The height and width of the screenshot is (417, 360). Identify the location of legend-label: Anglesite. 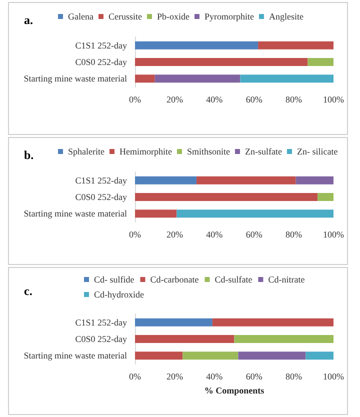
(286, 17).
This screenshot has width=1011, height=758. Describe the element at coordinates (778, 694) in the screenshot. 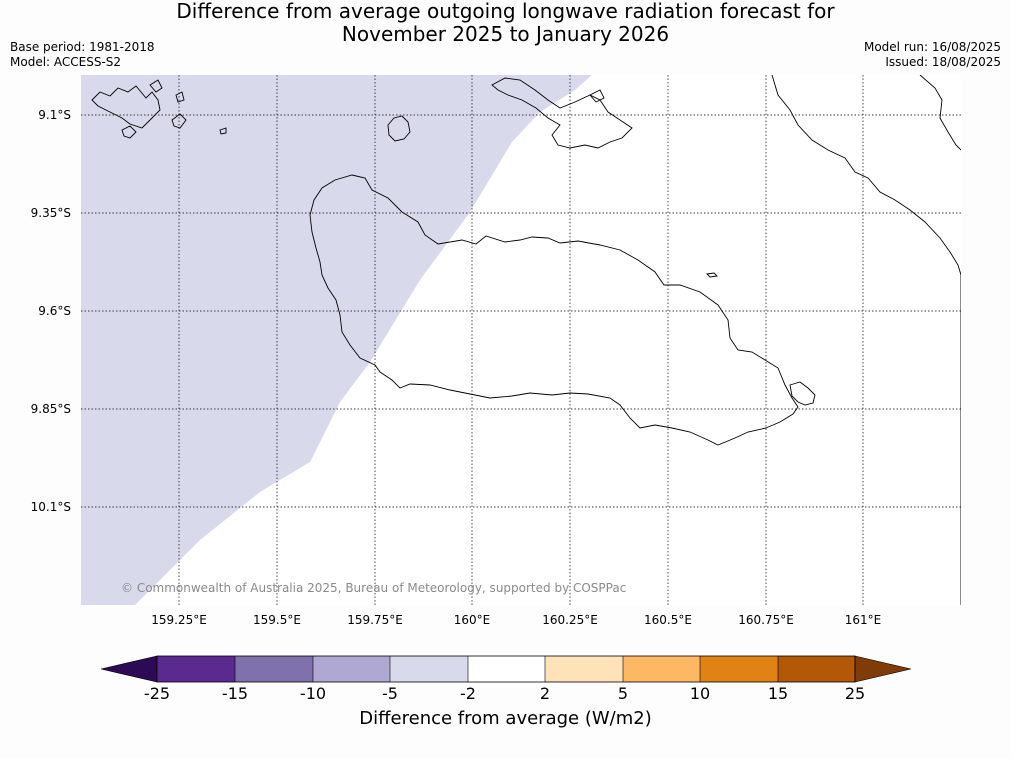

I see `colorbar-tick-label: 15` at that location.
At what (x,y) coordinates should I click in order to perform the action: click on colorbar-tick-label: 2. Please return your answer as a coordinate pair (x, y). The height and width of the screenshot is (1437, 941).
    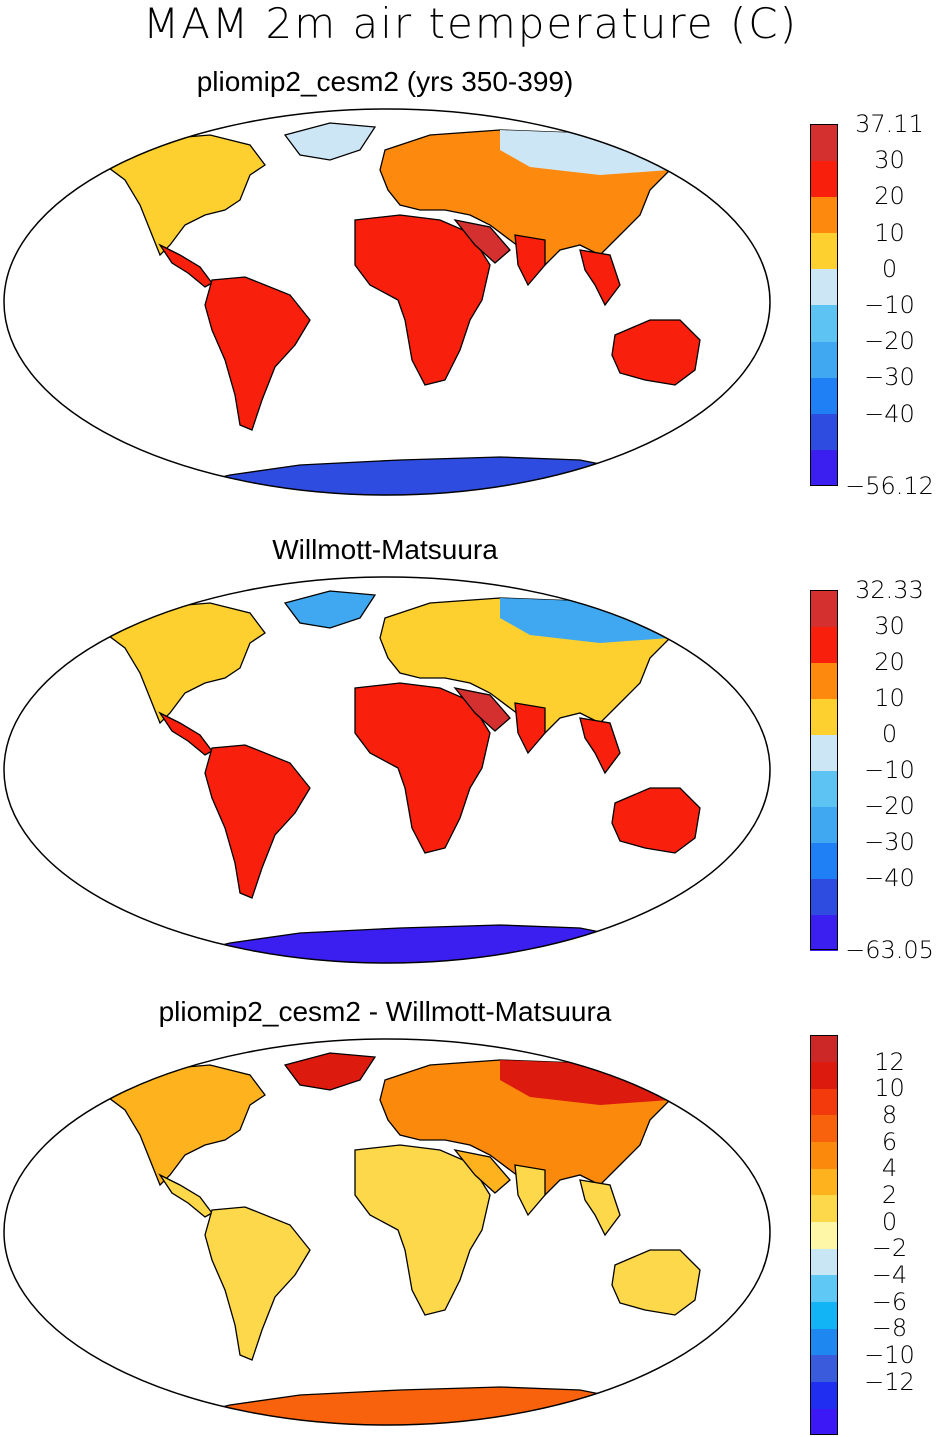
    Looking at the image, I should click on (890, 1195).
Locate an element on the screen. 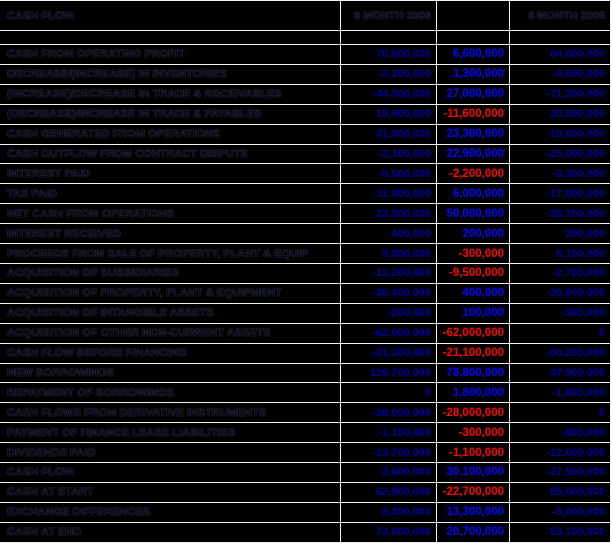  value-2006: 70,600,000 is located at coordinates (389, 55).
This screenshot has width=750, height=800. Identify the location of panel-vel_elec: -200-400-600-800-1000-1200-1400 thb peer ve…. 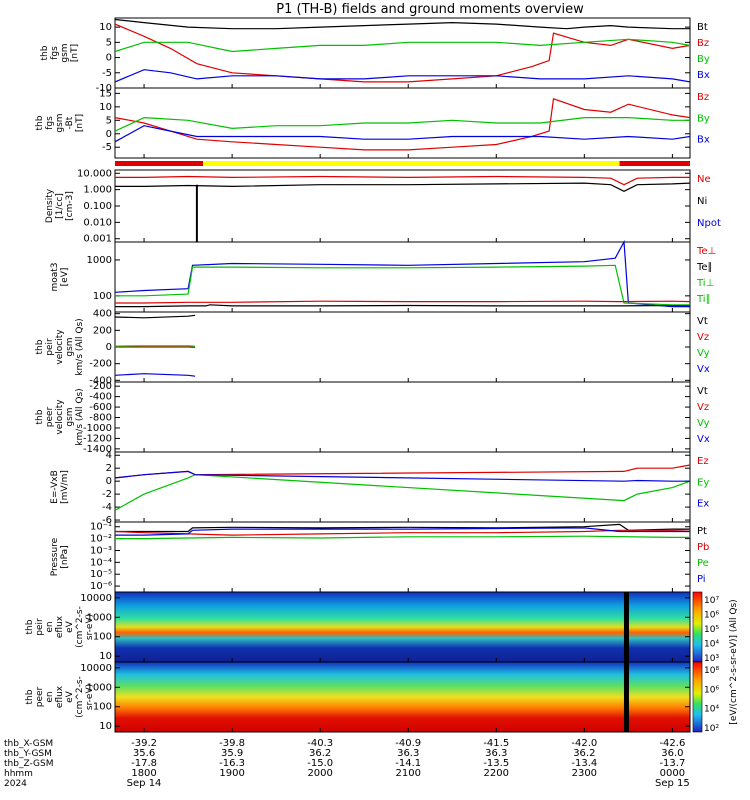
(372, 418).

----------

• What is required
Can you copy the material word for word, from its start through the line containing "Looking at the", leaving the pictures out?

• Task output
The height and width of the screenshot is (417, 360). Identify the location of legend-label: Anglesite. 
(286, 17).
This screenshot has width=1011, height=758. Describe the element at coordinates (778, 694) in the screenshot. 

I see `colorbar-tick-label: 15` at that location.
At what (x,y) coordinates should I click in order to perform the action: click on colorbar-tick-label: 2. Please return your answer as a coordinate pair (x, y). The height and width of the screenshot is (1437, 941).
    Looking at the image, I should click on (890, 1195).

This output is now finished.